Among 167 eyes, 54 eyes (32.3%) developed OBLs, consisting of 31 as hard OBL coexisting with soft OBL, and 23 as soft OBL alone. The OBL incidence was significantly reduced in eyes with the new flap-making pattern compared with the traditional pattern (13.8% vs. 52.5%, P < 0.001). Hard OBLs had larger area ratios than soft OBLs (14.3 ± 8.3% vs. 1.1 ± 1.8%, P < 0.001). Univariate analyses revealed that eyes with more myopia, thicker CCT, and traditional flap-making patterns were more likely to develop OBLs. Multivariate analysis further confirmed that more myopia, thicker CCT, and traditional flap-making pattern were risk factors for OBLs. A Larger corneal diameter was associated with a higher incidence of hard OBL when applying the traditional flap-making process.
More myopia, thicker CCT, and larger corneal diameter were risk factors for OBL development during flap creation, whereas a flap-making pattern with an offset between flap-cut and side-cut could reduce the incidence of OBL.
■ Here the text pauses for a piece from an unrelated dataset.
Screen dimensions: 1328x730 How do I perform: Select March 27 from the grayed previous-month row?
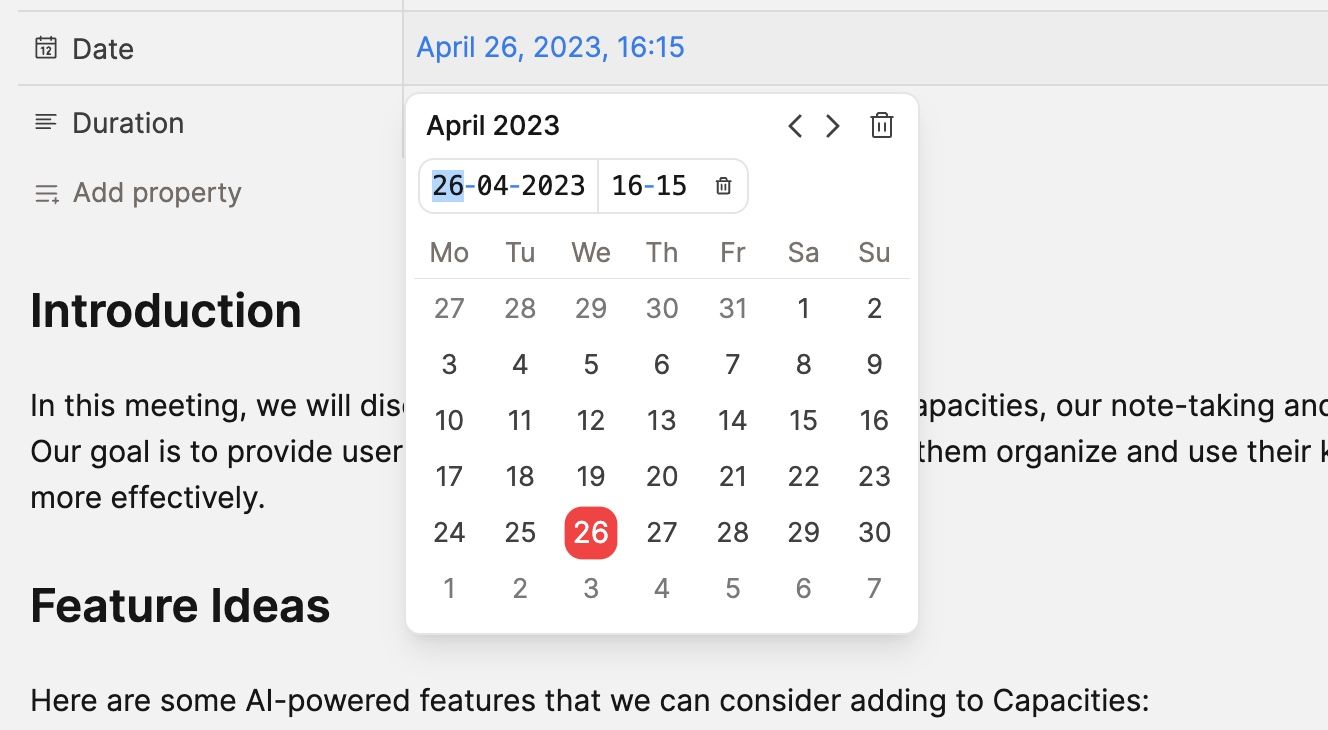pos(449,308)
在飞秒激光辅助屈光手术中,角膜上的光致破裂程序会产生不透明泡层(OBL),这是一种常见现象,可能会影响眼跟踪和瓣掀起。我们观察到,与传统模式相比,更新的瓣制作模式在临床上形成的 OBL 更少,这需要进一步证实。因此,本研究的目的是证明我们的观察结果,并调查与使用 Visumax 激光系统的 LASIK 瓣相关的 OBL 发生和类型的可能危险因素。
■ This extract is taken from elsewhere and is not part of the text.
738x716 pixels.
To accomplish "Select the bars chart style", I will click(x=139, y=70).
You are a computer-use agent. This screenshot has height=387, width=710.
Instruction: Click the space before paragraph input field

本前瞻性研究纳入了 2020 年 4 月至 2020 年 8 月由同一位外科医生为 86 例(平均年龄:27.5±6.1 岁)双眼近视/近视散光患者行飞秒激光辅助 LASIK(FS-LASIK)的 167 只眼。分析了术前屈光度、中央角膜厚度(CCT)、角膜曲率以及术中数据。采用一种新的瓣制作模式,在瓣切割和侧切割之间形成偏移,与传统模式进行比较。通过分析瓣形成的手术视频来识别 OBL 的存在和类型。使用 Image J 软件计算 OBL 覆盖的面积和 OBL 与瓣的比值。
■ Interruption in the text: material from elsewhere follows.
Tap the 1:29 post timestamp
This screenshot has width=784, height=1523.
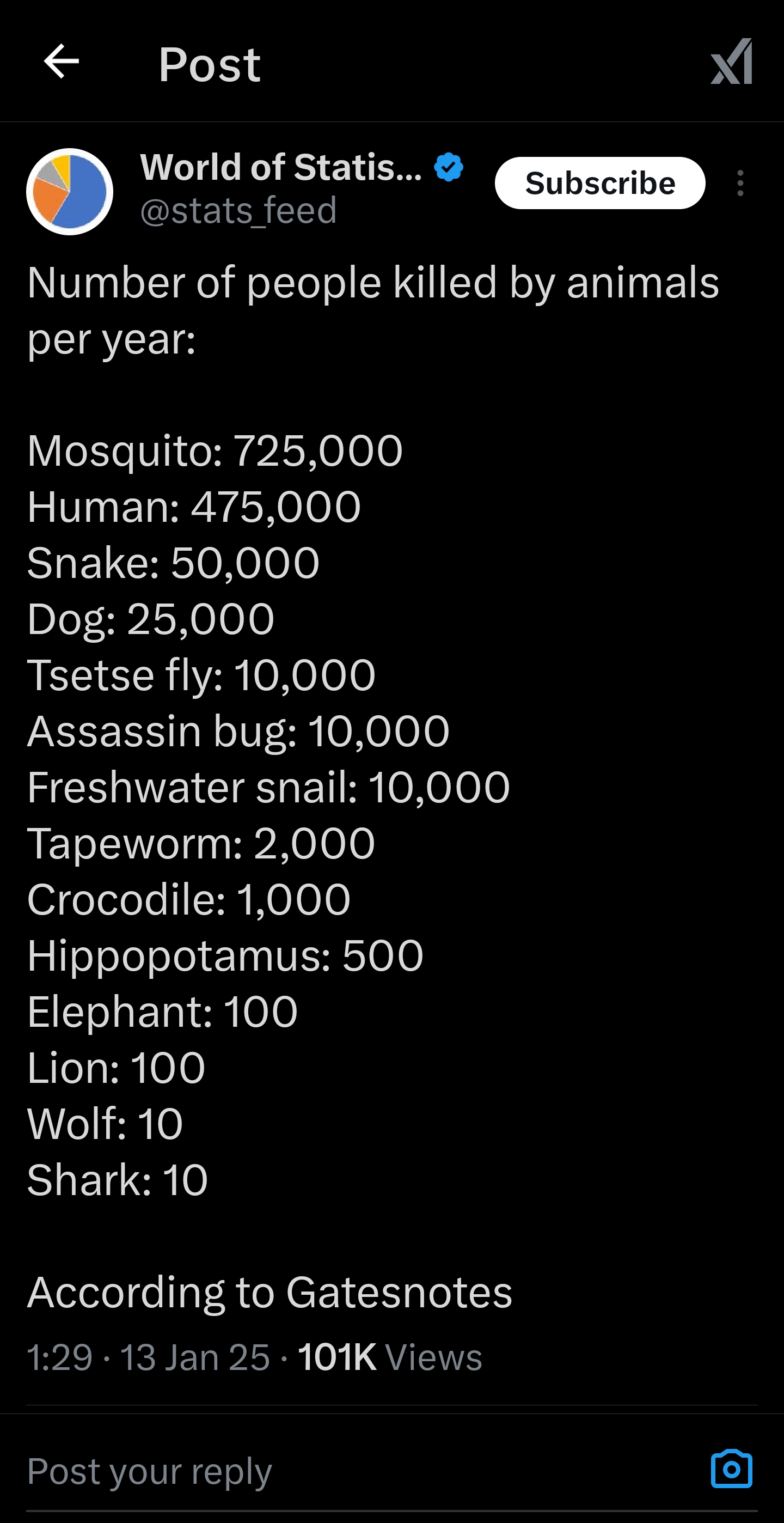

在 167 只眼中,54 只眼(32.3%)出现 OBL,其中 31 只眼为硬 OBL 合并软 OBL,23 只眼为单纯软 OBL。与传统模式相比,新瓣制作模式的 OBL 发生率明显降低(13.8%比 52.5%,P<0.001)。硬 OBL 的面积比软 OBL 大(14.3±8.3%比 1.1±1.8%,P<0.001)。单因素分析显示,近视度数较高、CCT 较厚、采用传统瓣制作模式的眼更容易发生 OBL。多因素分析进一步证实,近视度数较高、CCT 较厚、采用传统瓣制作模式是 OBL 的危险因素。当采用传统瓣制作过程时,较大的角膜直径与硬 OBL 的发生率较高相关。
在瓣制作过程中,近视度数较高、CCT 较厚、角膜直径较大是 OBL 发生的危险因素,而瓣切割和侧切割之间形成偏移的瓣制作模式可以降低 OBL 的发生率。